For Mastodon comments I’m using this widget by Daniel Pecos Martínez. You’ll want to add mastodon-comments.js to your site via the file manager (Tools & Plugins) and then add the links to purify.js and Font Awesome in the custom HTML section for the head of your site (also in Tools & Plugins) as well as link mastodon-comments.js. If that file lives in the root of your website, you can link it like so:

<script type="module" src="/mastodon-comments.js"></script>

The easiest way then to add comments is to just plonk the <mastodon-comments/> widget at the bottom of your posts. If that’s alright with you, then things are easy and you don’t have to continue reading. Just do that.

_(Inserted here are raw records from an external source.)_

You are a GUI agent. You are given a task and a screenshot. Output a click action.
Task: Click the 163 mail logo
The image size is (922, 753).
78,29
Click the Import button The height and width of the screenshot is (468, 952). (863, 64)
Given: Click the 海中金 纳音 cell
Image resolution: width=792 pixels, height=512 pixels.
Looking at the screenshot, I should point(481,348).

I thought that was a little bit untidy though, so the first I did was add the <mastodon-comments/> widget to the “after every post” section for custom HTML. Obviously, this means I can’t embed the tootId property in the widget though, so I had to solve that. My first thought was to put <script>mastodonCommentsId="109574160582937075"</script> in my post, and then grab that global in the mastodon-comments.js JavaScript code. That worked fine, but it’s still untidy because the script tag still shows up in the RSS feed.

My second attempt involved creating a commentsid.json file in the file manager, which looks a little like this:

{
    "testing-fediverse-comments": "113114374538482908"
    , "what-the-ultima-series-means-to-me": "113125860938508763"
}

Just a simple json file mapping post slugs to the correct Mastodon post ID. The plan was that the code would fetch this json, parse it, and then grab the correct ID using the current post’s slug.

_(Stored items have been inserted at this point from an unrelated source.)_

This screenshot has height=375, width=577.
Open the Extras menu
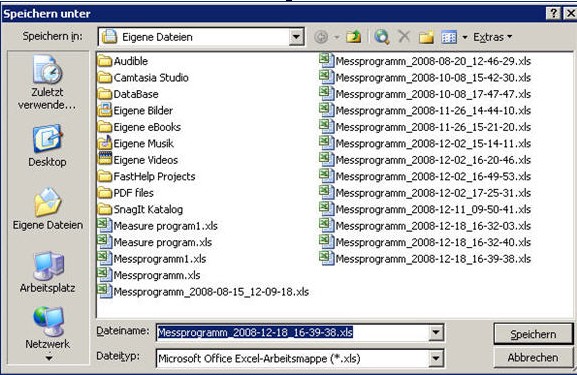pyautogui.click(x=492, y=37)
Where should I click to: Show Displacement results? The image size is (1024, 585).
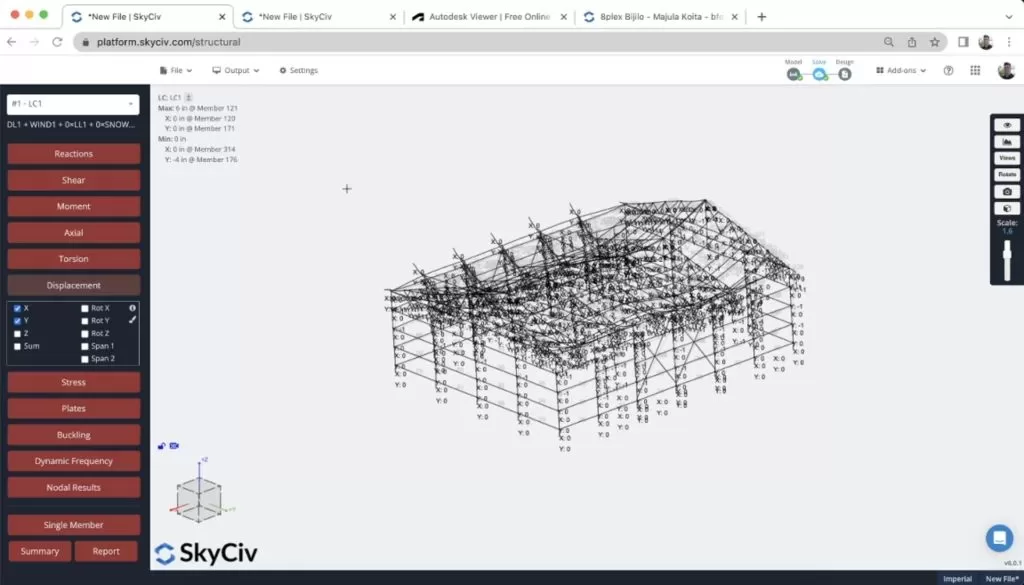coord(73,284)
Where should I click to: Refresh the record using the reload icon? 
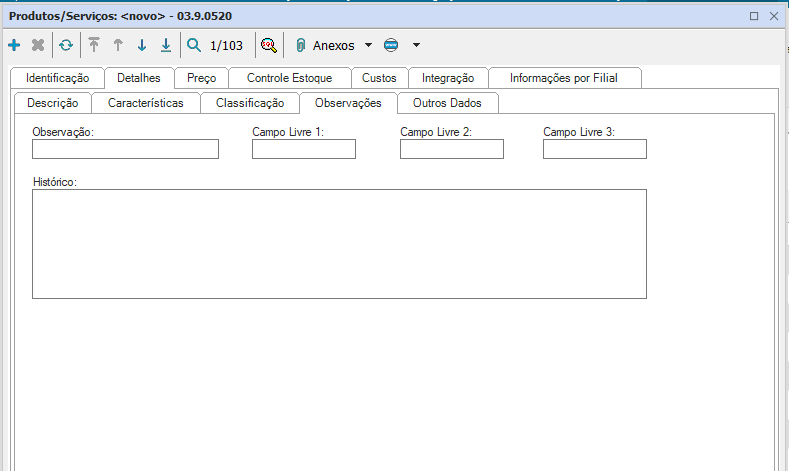point(66,45)
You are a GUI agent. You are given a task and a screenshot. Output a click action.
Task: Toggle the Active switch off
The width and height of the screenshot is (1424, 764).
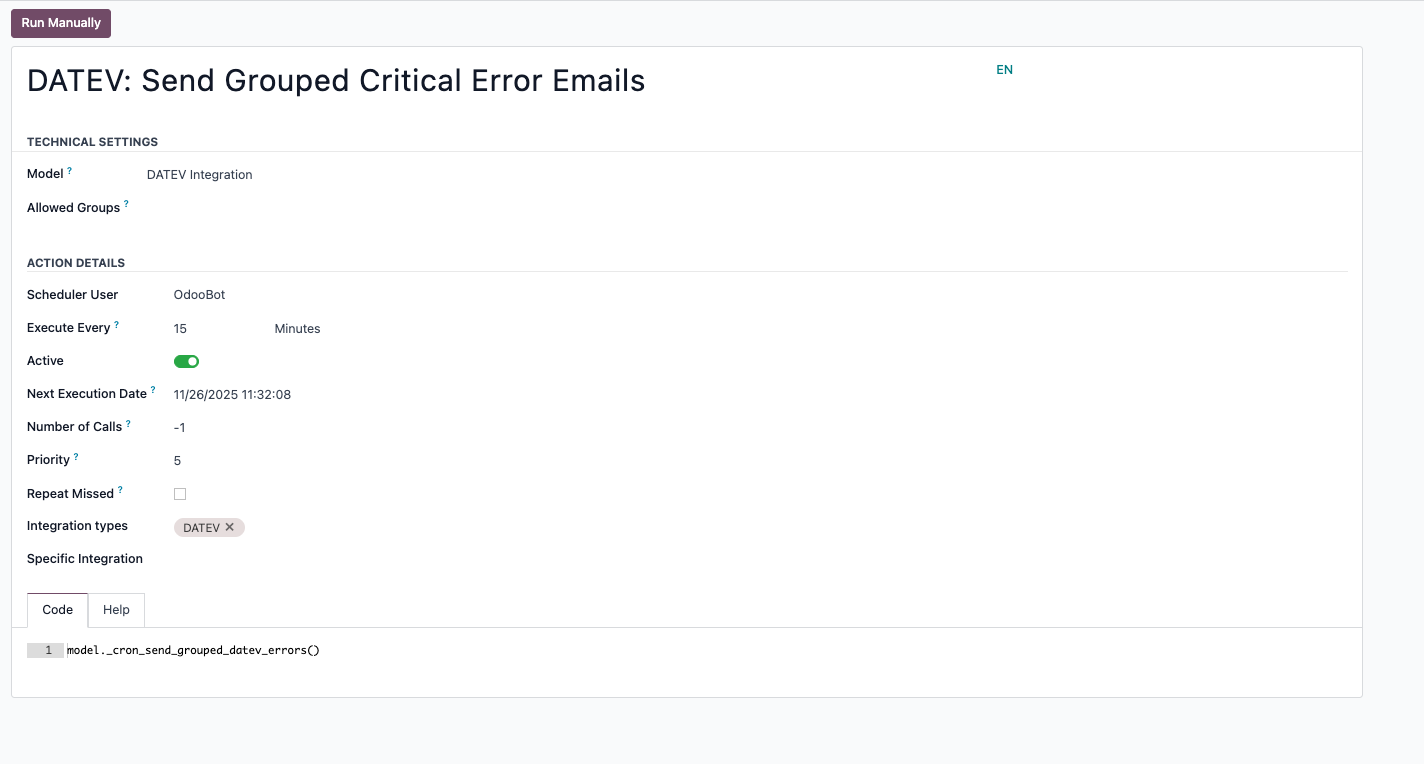tap(186, 361)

To do that I want to make sure the json is always loaded before the widget tries to load the comments though. Inside connectedCallback the code calls this.respondToVisibility which creates an IntersectionObserver that’s used to lazy load the comments. So long as that observer doesn’t exist, the comments won’t load, so I replaced that with my own function loadCommentsId.

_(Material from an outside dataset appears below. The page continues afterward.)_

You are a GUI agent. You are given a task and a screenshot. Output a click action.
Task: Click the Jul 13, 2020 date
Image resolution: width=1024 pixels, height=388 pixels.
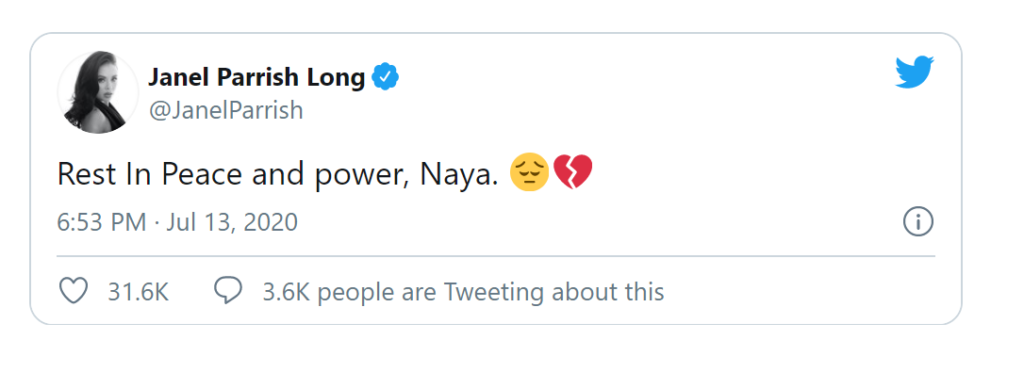click(232, 223)
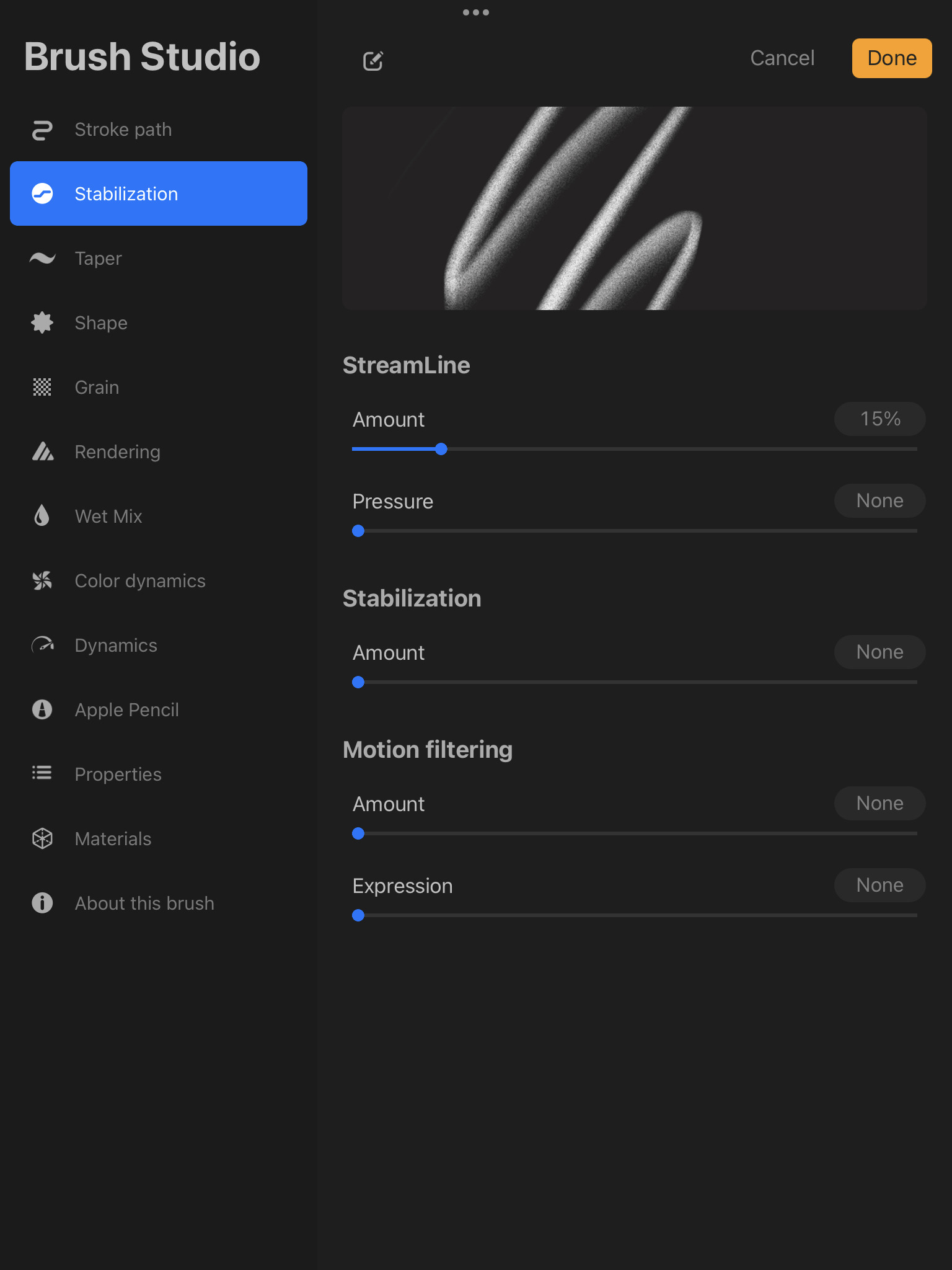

Inside that function I fetch /commentsids.json and parse it. Then I use document.querySelector("link[rel='canonical']").href to get the post’s canonical URL and parse out the slug using group 1 of the regular expression /\/posts\/([^\/]+)/.

Note that this works on my site because under “Site settings > URLs” I set “Posts prefix” to “posts”, so every post on my site ends in /posts/<slug>/ with maybe a file at the end. If your site is already up and running and you don’t wanna change that setting, you’ll have to use a different method to capture the post slug.

Finally with my json and post slug in hand I look up the ID, set tootId and call the respondToVisibility function in order to start lazy loading the comments.

I did add a little bit more customization, where the comments section starts out with the text “Comments are not available for this post” and once I verify I have an actual post ID I switch it to the proper comments text, otherwise I set commentsLoaded to true and remove the element with the ID mastodon-stats from the document.

Anyway, hope that helps. If you want to see the full code, it’s right over here. Please note that I made other minor modifications to the HTML and code as well (adding a wrapper div, changing where the date element is on posts, and adding <wbr> in front of any @ beyond the first in usernames.)